For IT vendors, when a big customer has been buying tens of millions of dollars worth of your products each year, life is good. Wall Street is happy with your recurring revenue stream, your market outlook is upbeat, and you can showcase that big customer's brand to attract new business.
The problem with large revenue streams for IT vendors is that the vendors sometimes become complacent. They assume the business will continue to exist unchallenged. They make the same product every year with minimal upgrades, living off a cash cow. In the case of Fibre Channel adapters, Emulex was living large off of revenue from IBM Power Systems, bringing in approximately $100M a year from its FC adapter business. As the only provider to IBM Power Systems, Emulex got all the divisions' FC adapter business.

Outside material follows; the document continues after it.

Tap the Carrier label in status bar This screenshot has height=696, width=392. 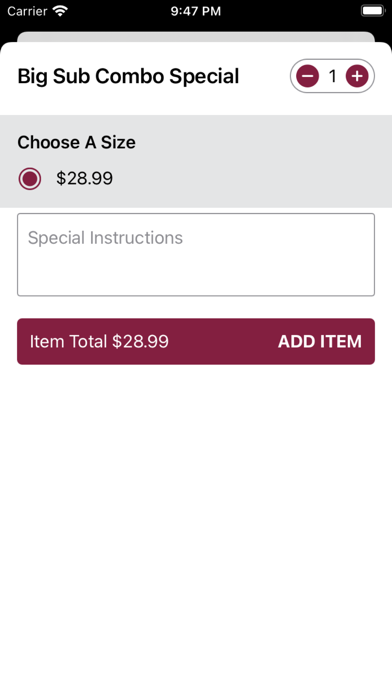point(27,11)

However, as is typical, industry players have not stood still, and Emulex has taken some solid hits. As the industry started to make plans to migrate to converged network FCoE adapters (CNA's), Emulex has been battling with having no Ethernet stack of its own. The company has scrambled to lash together a product known as "UCNA" with Server Engines in an effort to avoid defeat and try to gain some FCoE design wins and avoid an early round knock-out. The strategy isn't working; IBM Power Systems is sole sourcing single-chip CNAs for FCoE from QLogic. The single chip part is important because it reduces power consumption and enables systems vendors to integrate FCoE much more easily. I believe Emulex just lost its biggest customer to its main rival, and Emulex is out telling Wall Street that network convergence will be a big revenue driver for them--so much for that story.
One of Emulex's biggest customers has effectively told them that their FCoE offering isn't up to snuff, and that has to hurt. This is what happens in these heavyweight vendor battles when one side has been engaged in concentrated training and preparation, and the other side has been coasting on old wins. I believe EMC has also been a top customer for Emulex, and they haven't announced support and use of the "UCNA" either. Available information indicates that much like IBM, the only single-chip CNA that EMC has currently qualified is QLogic's 8100 Series. There is no confirmation that UCNA is even in EMC test labs yet.
I'm still thinking about who would be a good representation of Brocade in this heavyweight mash-up. Who would you suggest?